# [PROBLEMS AND TASKS]
A - Name every choice for the method argument that the help page below on building bipartite graphs describes.
B - Duplicate everything in the help page below on building bipartite graphs from "The new graph" down to "the default method.".

# [SELECTED PASSAGE]
==================================================

Creating a bipartite graph from two degree sequences, deterministically

Constructs a bipartite graph from the degree sequences of its partitions, if one exists. This function uses a Havel-Hakimi style construction algorithm.

Usage

realize_bipartite_degseq(
  degrees1,
  degrees2,
  ...,
  allowed.edge.types = c("simple", "multiple"),
  method = c("smallest", "largest", "index")
)

Arguments

degrees1

The degrees of the first partition.

degrees2

The degrees of the second partition.

...

These dots are for future extensions and must be empty.

allowed.edge.types

Character, specifies the types of allowed edges. “simple” allows simple graphs only (no multiple edges). “multiple” allows multiple edges.

method

Character, the method for generating the graph; see below.

Value

The new graph object.

Details

The ‘method’ argument controls in which order the vertices are selected during the course of the algorithm.

The “smallest” method selects the vertex with the smallest remaining degree, from either partition. The result is usually a graph with high negative degree assortativity. In the undirected case, this method is guaranteed to generate a connected graph, regardless of whether multi-edges are allowed, provided that a connected realization exists. This is the default method.

The “largest” method selects the vertex with the largest remaining degree. The result is usually a graph with high positive degree assortativity, and is often disconnected.

The “index” method selects the vertices in order of their index.

See also

realize_degseq() to create a not necessarily bipartite graph.

Examples

g <- realize_bipartite_degseq(c(3, 3, 2, 1, 1), c(2, 2, 2, 2, 2))
degree(g)
#>  [1] 3 3 2 1 1 2 2 2 2 2

==================================================

# [ENTRIES SHOWN]
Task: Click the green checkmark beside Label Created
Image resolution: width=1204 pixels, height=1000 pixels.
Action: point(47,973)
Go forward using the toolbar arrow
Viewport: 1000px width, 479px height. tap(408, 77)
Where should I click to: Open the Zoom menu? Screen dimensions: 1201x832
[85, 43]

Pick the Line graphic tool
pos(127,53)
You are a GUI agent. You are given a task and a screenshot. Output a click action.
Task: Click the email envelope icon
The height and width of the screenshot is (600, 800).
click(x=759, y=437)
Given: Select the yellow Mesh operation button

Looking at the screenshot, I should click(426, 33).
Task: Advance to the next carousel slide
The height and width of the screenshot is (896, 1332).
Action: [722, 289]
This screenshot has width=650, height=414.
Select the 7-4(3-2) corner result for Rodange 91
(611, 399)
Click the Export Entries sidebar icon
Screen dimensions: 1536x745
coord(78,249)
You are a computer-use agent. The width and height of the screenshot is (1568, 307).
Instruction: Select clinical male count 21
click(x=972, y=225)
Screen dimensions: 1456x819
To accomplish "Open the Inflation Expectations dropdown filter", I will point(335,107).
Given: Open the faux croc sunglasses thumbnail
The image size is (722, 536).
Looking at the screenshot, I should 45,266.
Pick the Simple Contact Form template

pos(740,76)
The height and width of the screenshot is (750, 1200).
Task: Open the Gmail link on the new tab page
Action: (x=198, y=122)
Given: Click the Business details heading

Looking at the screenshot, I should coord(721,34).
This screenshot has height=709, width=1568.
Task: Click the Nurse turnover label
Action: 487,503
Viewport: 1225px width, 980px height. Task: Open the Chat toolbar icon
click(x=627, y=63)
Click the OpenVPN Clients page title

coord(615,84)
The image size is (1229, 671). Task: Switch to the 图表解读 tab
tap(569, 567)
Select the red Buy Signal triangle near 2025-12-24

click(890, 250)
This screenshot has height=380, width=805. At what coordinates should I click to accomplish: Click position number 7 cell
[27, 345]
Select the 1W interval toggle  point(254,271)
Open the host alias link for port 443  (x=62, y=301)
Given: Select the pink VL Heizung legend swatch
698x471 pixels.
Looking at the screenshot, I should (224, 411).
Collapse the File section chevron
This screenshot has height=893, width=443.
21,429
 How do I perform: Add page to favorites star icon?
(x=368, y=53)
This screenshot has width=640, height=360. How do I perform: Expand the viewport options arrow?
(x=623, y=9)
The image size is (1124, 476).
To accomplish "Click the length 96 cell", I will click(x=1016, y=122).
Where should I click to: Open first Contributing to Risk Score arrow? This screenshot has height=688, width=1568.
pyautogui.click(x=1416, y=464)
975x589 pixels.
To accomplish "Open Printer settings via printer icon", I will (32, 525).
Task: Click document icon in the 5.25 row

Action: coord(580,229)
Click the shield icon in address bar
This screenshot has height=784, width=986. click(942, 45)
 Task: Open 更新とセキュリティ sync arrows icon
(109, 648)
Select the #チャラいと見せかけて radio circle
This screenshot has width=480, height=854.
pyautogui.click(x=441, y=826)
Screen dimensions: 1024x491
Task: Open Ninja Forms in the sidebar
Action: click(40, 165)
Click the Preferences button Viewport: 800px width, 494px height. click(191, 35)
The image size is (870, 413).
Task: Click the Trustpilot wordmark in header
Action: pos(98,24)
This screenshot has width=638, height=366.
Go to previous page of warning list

==================================================

# [WRITTEN ANSWERS]
A - "smallest", "largest", and "index"

B -
The new graph object.

Details

The ‘method’ argument controls in which order the vertices are selected during the course of the algorithm.

The “smallest” method selects the vertex with the smallest remaining degree, from either partition. The result is usually a graph with high negative degree assortativity. In the undirected case, this method is guaranteed to generate a connected graph, regardless of whether multi-edges are allowed, provided that a connected realization exists. This is the default method.